Although a glacier moves, it gets nowhere if in a state of equilibrium—when annual melting equals annual accumulation. Snow mass gained at the sun-shielded headwall is usually lost as melt at the exposed snout. Glaciers such as Sexton or Weasel Collar, whose snouts perch on cliff edges, also lose mass by calving. Thunder you hear on a late-summer day near such a glacier may actually be the sound of ice pushed off from the lip of a cliff.

Walking back to the visitor center, I suddenly stop where the trail skirts the steep moraine of Mt. Clements. From the opposite side of the moraine five mountain goats have appeared. Spotting me on the trail below, they also halt. But before I can get to my camera they are off in a stiff-legged gallop, running in single file along the crest of the moraine to the distant safety of the mountain face.

Moraines are ridges of rock debris piled up along the edges and terminuses of glaciers. Like a bracelet lying against the wall of this mountain, the circle of steeply plied debris marks the extent of a small, recently vanished glacier. Ghost of the power that once resided here, a stagnant icefield lies beneath the confining walls of the moraine. The recent accumulation of these rock fragments is a mighty accomplishment, attesting to the force of moving ice.

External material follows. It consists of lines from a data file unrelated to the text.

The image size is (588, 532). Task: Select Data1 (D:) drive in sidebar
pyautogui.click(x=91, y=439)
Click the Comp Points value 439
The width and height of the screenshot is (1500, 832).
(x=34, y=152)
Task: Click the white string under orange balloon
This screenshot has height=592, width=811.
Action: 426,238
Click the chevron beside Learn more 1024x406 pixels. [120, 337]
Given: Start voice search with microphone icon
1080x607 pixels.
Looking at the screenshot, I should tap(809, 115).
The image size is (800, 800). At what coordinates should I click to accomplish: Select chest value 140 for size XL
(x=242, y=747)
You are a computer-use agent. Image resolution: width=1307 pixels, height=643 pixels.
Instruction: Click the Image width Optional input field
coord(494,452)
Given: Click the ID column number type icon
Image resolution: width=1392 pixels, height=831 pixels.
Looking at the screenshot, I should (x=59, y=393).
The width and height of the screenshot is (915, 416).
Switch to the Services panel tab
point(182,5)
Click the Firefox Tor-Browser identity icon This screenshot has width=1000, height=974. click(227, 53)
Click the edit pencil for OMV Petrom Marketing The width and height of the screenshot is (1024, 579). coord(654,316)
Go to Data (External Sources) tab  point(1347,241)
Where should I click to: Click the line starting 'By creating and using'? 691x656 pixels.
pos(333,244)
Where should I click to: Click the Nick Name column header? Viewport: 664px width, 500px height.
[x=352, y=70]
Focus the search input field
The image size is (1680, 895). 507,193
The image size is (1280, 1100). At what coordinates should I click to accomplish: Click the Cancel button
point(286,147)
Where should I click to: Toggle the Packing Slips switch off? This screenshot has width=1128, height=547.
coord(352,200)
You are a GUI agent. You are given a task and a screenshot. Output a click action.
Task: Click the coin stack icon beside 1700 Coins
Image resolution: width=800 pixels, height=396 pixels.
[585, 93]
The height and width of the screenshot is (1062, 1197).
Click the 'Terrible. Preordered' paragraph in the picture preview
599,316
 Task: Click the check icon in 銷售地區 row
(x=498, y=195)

Reaching the mountain wall, the goats scramble upward to a ledge, sending scree streams pouring from several clefts. Encountering a narrow, steep snowbank, they do not hesitate but continue across the slope. Above the rock fingers of this peak the gathering clouds grow black. A sudden crack of thunder hurries me down the trail.

Although geologically young, the Rocky Mountains in Glacier are composed of soft sedimentary rocks that are easily assailed by the many agents of weathering and erosion. If not rejuvenated by continual uplift, these magnificent peaks will glimmer but briefly in the long memory of the planet.

Already the sharp countenance of this land is being softened by the ongoing forces of erosion. Chief among these is water, which attacks the mountains everywhere. In addition, frost action continually exploits rock fractures, breaking down blocks of rock into talus and scree. Avalanche and rockfall sweep down the slopes. Layers of softer rock erode quickly, undercutting more resistant rock and creating overhangs which gravity, in time, will collapse.

The lashing rain catches me on this sun-and-storm-contested pass. Ice, gravity, wind, and especially water—all attack a land that dares the clouds.